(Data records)
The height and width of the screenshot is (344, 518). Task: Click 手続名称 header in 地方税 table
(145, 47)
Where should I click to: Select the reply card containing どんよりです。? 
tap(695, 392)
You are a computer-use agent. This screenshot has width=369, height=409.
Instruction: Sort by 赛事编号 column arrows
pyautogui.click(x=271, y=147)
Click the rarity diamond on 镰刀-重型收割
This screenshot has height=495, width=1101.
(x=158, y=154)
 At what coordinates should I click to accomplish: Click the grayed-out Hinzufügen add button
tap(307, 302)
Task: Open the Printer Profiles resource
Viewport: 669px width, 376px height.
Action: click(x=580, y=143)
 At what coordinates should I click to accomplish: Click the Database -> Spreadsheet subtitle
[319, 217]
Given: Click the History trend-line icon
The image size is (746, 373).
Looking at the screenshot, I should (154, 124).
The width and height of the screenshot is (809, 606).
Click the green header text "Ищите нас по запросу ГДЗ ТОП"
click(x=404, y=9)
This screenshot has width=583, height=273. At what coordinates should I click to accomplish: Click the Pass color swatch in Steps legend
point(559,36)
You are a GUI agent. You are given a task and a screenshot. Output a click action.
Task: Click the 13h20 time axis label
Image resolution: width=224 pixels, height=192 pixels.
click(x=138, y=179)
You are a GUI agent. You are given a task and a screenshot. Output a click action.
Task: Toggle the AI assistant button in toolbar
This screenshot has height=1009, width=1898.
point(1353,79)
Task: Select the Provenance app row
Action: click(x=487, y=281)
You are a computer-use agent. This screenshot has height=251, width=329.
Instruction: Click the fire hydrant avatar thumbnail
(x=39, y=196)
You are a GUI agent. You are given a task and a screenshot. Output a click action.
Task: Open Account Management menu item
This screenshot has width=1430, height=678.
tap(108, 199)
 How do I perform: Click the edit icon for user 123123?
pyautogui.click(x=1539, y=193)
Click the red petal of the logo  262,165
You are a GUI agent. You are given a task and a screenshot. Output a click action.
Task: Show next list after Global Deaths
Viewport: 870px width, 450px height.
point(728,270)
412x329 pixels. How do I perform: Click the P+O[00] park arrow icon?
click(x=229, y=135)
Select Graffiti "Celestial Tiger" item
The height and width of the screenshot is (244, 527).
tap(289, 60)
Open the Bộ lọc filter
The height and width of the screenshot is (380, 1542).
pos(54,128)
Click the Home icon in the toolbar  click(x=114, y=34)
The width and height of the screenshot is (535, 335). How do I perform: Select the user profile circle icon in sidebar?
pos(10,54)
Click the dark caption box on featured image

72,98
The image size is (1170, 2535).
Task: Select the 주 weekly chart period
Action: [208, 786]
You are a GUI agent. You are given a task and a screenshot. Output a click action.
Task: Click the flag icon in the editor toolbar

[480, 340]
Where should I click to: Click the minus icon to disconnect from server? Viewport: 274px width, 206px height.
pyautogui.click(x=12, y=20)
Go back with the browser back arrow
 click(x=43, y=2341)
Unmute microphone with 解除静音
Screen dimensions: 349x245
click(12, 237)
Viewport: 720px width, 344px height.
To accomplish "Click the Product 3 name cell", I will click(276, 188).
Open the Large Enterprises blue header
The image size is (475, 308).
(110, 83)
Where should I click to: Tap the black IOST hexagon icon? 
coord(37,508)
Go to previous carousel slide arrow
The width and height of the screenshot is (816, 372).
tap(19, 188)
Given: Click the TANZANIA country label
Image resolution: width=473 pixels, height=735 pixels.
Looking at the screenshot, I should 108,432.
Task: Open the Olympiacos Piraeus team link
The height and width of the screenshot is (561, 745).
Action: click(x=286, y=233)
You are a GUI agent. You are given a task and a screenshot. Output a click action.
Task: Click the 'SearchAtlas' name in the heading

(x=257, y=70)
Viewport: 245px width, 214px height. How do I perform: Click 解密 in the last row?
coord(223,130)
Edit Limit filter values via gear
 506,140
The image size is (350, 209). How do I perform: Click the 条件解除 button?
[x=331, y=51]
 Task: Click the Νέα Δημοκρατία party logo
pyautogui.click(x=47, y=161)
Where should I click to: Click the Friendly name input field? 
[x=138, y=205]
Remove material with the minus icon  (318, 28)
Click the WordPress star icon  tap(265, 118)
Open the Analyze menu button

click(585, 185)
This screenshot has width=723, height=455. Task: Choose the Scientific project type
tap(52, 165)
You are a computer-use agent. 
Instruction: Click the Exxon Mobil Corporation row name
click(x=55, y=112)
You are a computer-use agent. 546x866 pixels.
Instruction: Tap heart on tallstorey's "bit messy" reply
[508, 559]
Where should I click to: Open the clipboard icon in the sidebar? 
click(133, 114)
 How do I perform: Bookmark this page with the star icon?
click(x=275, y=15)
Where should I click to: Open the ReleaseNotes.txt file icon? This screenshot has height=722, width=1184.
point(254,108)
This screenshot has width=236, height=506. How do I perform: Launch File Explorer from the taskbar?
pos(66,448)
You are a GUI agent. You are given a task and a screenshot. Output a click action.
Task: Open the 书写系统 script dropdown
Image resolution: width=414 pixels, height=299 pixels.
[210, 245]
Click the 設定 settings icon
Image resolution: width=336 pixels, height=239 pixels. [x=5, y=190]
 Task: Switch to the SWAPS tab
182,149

## EXERCISE PROMPT
Please output all of the entries without changing a single character.

## ANSWER BOX
The height and width of the screenshot is (344, 518). Task: Click 手続名称 header in 地方税 table
(145, 47)
Where should I click to: Select the reply card containing どんよりです。? 
tap(695, 392)
You are a computer-use agent. This screenshot has width=369, height=409.
Instruction: Sort by 赛事编号 column arrows
pyautogui.click(x=271, y=147)
Click the rarity diamond on 镰刀-重型收割
This screenshot has height=495, width=1101.
(x=158, y=154)
 At what coordinates should I click to accomplish: Click the grayed-out Hinzufügen add button
tap(307, 302)
Task: Open the Printer Profiles resource
Viewport: 669px width, 376px height.
Action: click(x=580, y=143)
 At what coordinates should I click to accomplish: Click the Database -> Spreadsheet subtitle
[319, 217]
Given: Click the History trend-line icon
The image size is (746, 373).
Looking at the screenshot, I should (154, 124).
The width and height of the screenshot is (809, 606).
Click the green header text "Ищите нас по запросу ГДЗ ТОП"
click(x=404, y=9)
This screenshot has width=583, height=273. At what coordinates should I click to accomplish: Click the Pass color swatch in Steps legend
point(559,36)
You are a GUI agent. You are given a task and a screenshot. Output a click action.
Task: Click the 13h20 time axis label
Image resolution: width=224 pixels, height=192 pixels.
click(x=138, y=179)
You are a GUI agent. You are given a task and a screenshot. Output a click action.
Task: Toggle the AI assistant button in toolbar
This screenshot has height=1009, width=1898.
point(1353,79)
Task: Select the Provenance app row
Action: click(x=487, y=281)
You are a computer-use agent. This screenshot has height=251, width=329.
Instruction: Click the fire hydrant avatar thumbnail
(x=39, y=196)
You are a GUI agent. You are given a task and a screenshot. Output a click action.
Task: Open Account Management menu item
This screenshot has width=1430, height=678.
tap(108, 199)
 How do I perform: Click the edit icon for user 123123?
pyautogui.click(x=1539, y=193)
Click the red petal of the logo  262,165
You are a GUI agent. You are given a task and a screenshot. Output a click action.
Task: Show next list after Global Deaths
Viewport: 870px width, 450px height.
point(728,270)
412x329 pixels. How do I perform: Click the P+O[00] park arrow icon?
click(x=229, y=135)
Select Graffiti "Celestial Tiger" item
The height and width of the screenshot is (244, 527).
tap(289, 60)
Open the Bộ lọc filter
The height and width of the screenshot is (380, 1542).
pos(54,128)
Click the Home icon in the toolbar  click(x=114, y=34)
The width and height of the screenshot is (535, 335). How do I perform: Select the user profile circle icon in sidebar?
pos(10,54)
Click the dark caption box on featured image

72,98
The image size is (1170, 2535).
Task: Select the 주 weekly chart period
Action: [208, 786]
You are a GUI agent. You are given a task and a screenshot. Output a click action.
Task: Click the flag icon in the editor toolbar

[480, 340]
Where should I click to: Click the minus icon to disconnect from server? Viewport: 274px width, 206px height.
pyautogui.click(x=12, y=20)
Go back with the browser back arrow
 click(x=43, y=2341)
Unmute microphone with 解除静音
Screen dimensions: 349x245
click(12, 237)
Viewport: 720px width, 344px height.
To accomplish "Click the Product 3 name cell", I will click(276, 188).
Open the Large Enterprises blue header
The image size is (475, 308).
(110, 83)
Where should I click to: Tap the black IOST hexagon icon? 
coord(37,508)
Go to previous carousel slide arrow
The width and height of the screenshot is (816, 372).
tap(19, 188)
Given: Click the TANZANIA country label
Image resolution: width=473 pixels, height=735 pixels.
Looking at the screenshot, I should 108,432.
Task: Open the Olympiacos Piraeus team link
The height and width of the screenshot is (561, 745).
Action: click(x=286, y=233)
You are a GUI agent. You are given a task and a screenshot. Output a click action.
Task: Click the 'SearchAtlas' name in the heading

(x=257, y=70)
Viewport: 245px width, 214px height. How do I perform: Click 解密 in the last row?
coord(223,130)
Edit Limit filter values via gear
 506,140
The image size is (350, 209). How do I perform: Click the 条件解除 button?
[x=331, y=51]
 Task: Click the Νέα Δημοκρατία party logo
pyautogui.click(x=47, y=161)
Where should I click to: Click the Friendly name input field? 
[x=138, y=205]
Remove material with the minus icon  (318, 28)
Click the WordPress star icon  tap(265, 118)
Open the Analyze menu button

click(585, 185)
This screenshot has width=723, height=455. Task: Choose the Scientific project type
tap(52, 165)
You are a computer-use agent. 
Instruction: Click the Exxon Mobil Corporation row name
click(x=55, y=112)
You are a computer-use agent. 546x866 pixels.
Instruction: Tap heart on tallstorey's "bit messy" reply
[508, 559]
Where should I click to: Open the clipboard icon in the sidebar? 
click(133, 114)
 How do I perform: Bookmark this page with the star icon?
click(x=275, y=15)
Where should I click to: Open the ReleaseNotes.txt file icon? This screenshot has height=722, width=1184.
point(254,108)
This screenshot has width=236, height=506. How do I perform: Launch File Explorer from the taskbar?
pos(66,448)
You are a GUI agent. You are given a task and a screenshot. Output a click action.
Task: Open the 书写系统 script dropdown
Image resolution: width=414 pixels, height=299 pixels.
[210, 245]
Click the 設定 settings icon
Image resolution: width=336 pixels, height=239 pixels. [x=5, y=190]
 Task: Switch to the SWAPS tab
182,149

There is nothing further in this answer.